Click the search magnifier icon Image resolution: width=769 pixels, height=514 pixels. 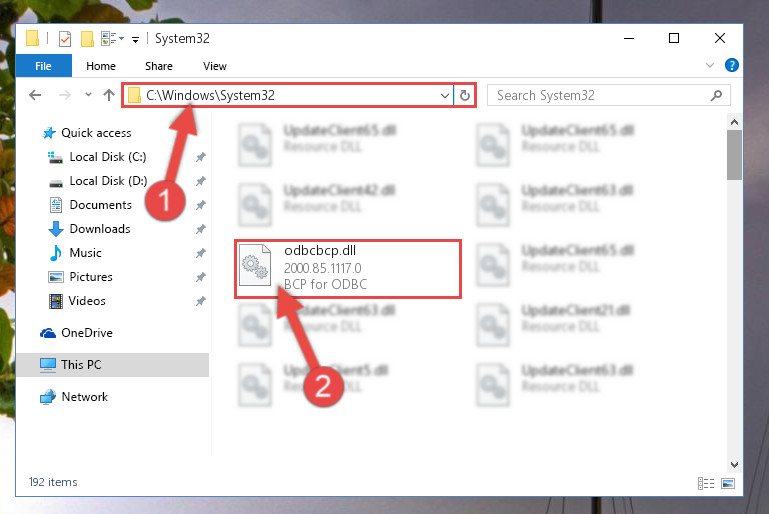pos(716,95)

==

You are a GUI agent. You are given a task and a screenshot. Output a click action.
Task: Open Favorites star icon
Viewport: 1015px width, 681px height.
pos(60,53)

==

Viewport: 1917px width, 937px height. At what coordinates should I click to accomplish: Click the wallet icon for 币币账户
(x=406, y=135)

- **Written instruction**:
Write out the material verbatim, from the line that contains "Viewport: 1917px width, 937px" through the line that contains "(x=406, y=135)", with both of those lines included.

- **Exercise result**:
Viewport: 1917px width, 937px height. At what coordinates should I click to accomplish: Click the wallet icon for 币币账户
(x=406, y=135)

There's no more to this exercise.